The second component is the incumbent president’s net approval rating in the latest Gallup poll. This holds the incumbent party candidate’s popular vote share relative to the current serving president’s job approval ratings, given voters view elections as a referendum on parties currently holding power.
The third component is the incumbency status. As previously mentioned, this allows the model to factor in the incumbency advantage in election predictions. More specifically, the model factors that incumbency status is associated with a 2.87% increase in the incumbent party candidate’s two-party popular vote share.
Ultimately, the time-for-change model has been historically successful, with such model only having a true out-of-sample popular vote prediction error of 1.7% since 1992. Nevertheless, it’s necessary to evaluate such model against others to determine its predictive ability.
Evaluating Prediction Models
|Model||Variable(s)||R-squared||Mean Squared Error||Leave One Out Validation||Cross Validation|
|Time-For-Change||Second Quarter GDP, Net Approval, Incumbency Status||0.68||2.87||-2.86||1.45|
|Week 3||Average Support||0.72||2.50||-0.91||1.56|
As the table demonstrates, I will compare the time-for-change model to my previous best model (Week 3), a linear regression model based on average support. I will evaluate each model’s predictive ability of an incumbent party candidate’s two-party popular vote share based on their in-sample fit and out-of-sample error, with the variables in the table giving insight into each of these metrics.
In-sample fit. Given the relatively high r-squared and low mean squared error values, the model with the best in-sample fit is the week 3 model.
Out-of-sample error. Although my week 3 model has a lower leave-one-out validation value, the model with the least out-of-sample error is the time-for-change model. This is due to such model having a lower cross-validation value than my week 3 model, which is more indicative of out-of-sample error given it averages multiple leave-one-out validations.

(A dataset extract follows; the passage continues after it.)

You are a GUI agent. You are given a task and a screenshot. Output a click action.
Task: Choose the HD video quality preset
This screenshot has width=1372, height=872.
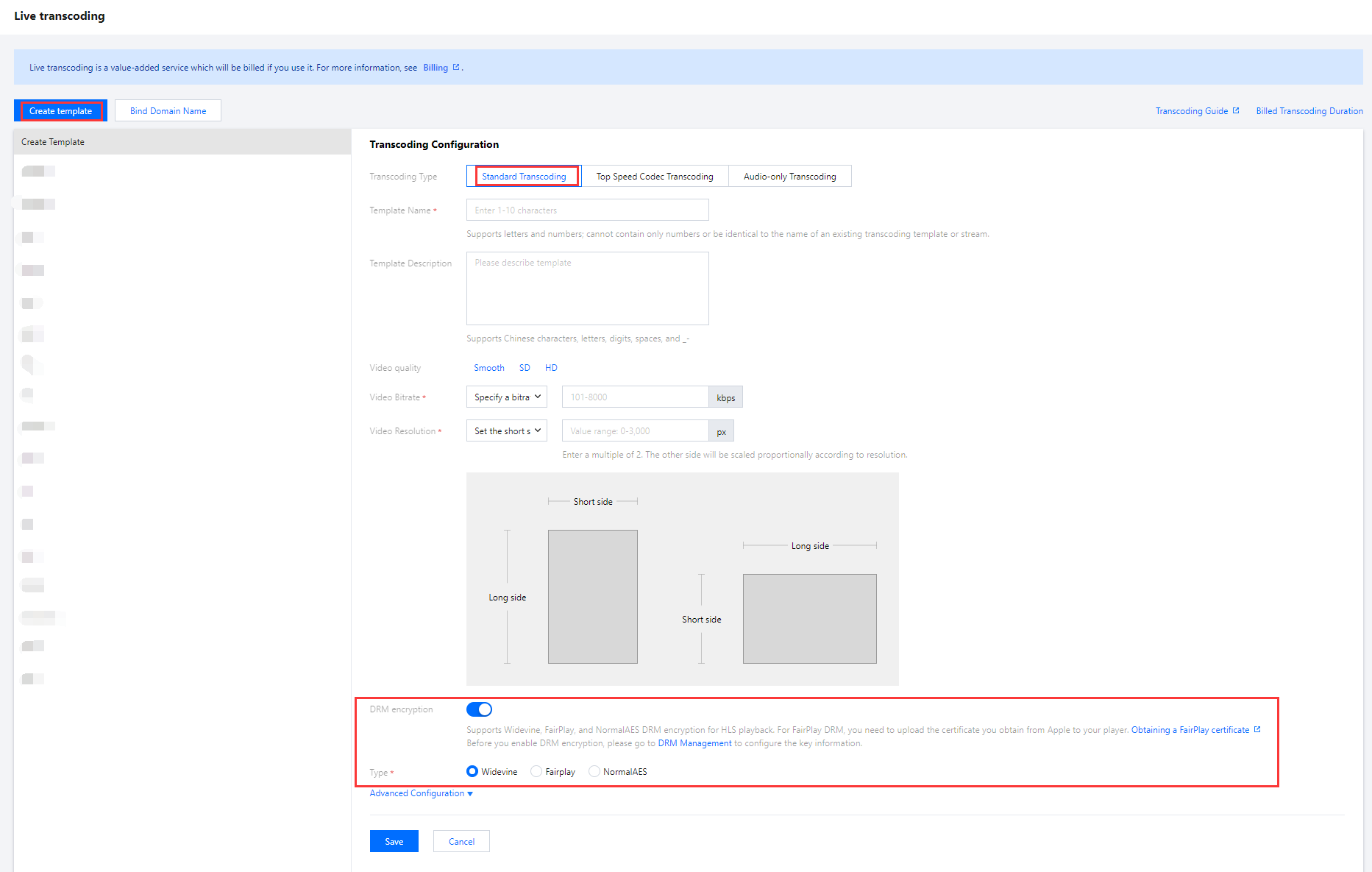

Overall, both models have fair in-sample fit and out-of-sample error. However, given the time-for-change model has a lower out-of-sample error, I would ultimately consider the time-for-change model more predictive of an incumbent party candidate’s two-party popular vote share than the week 3 model.
Predictions for 2020
The time-for-change model’s prediction for the incumbent party candidate’s (Trump) two-party popular vote share is 31.76%. This is substantially lower than the prediction associated with my week 3 model, which stands at 50.04%. One possible reason for this discrepancy is the time-for-change model’s inclusion of second-quarter GDP, which is drastically lower in 2020 than in any previous election year post-1948.
The prediction interval associated with each model’s predictions also differed, with the time-for-change model’s prediction interval, ranging from 12.15% to 51.36%, being substantially wider than my week 3 model’s interval, which ranged from 43.8% to 56.28%.
Ultimately, the differences in the predictions associated with both models underscore the uncertainty in predicting the 2020 incumbent party candidate’s vote share. Such predictions also indicate the smaller role incumbency might play in the 2020 election, given its small effect on the time-for-change model’s low two-party vote share prediction for Trump.
Overall, my analysis has demonstrated while there is an incumbency advantage in presidential elections, given incumbents have historically performed better than non-incumbents, such will not play a significant role in the 2020 election, given the time-for-change model’s low prediction for Trump. Moreover, while a comparison between the time-for-change model and my week 3 model demonstrates that the time-for-change model has the greater predictive ability, its inclusion of second-quarter election year GDP drags its overall prediction for 2020 down. Future models should consider leveraging these factors in the construction of new predictive models for 2020.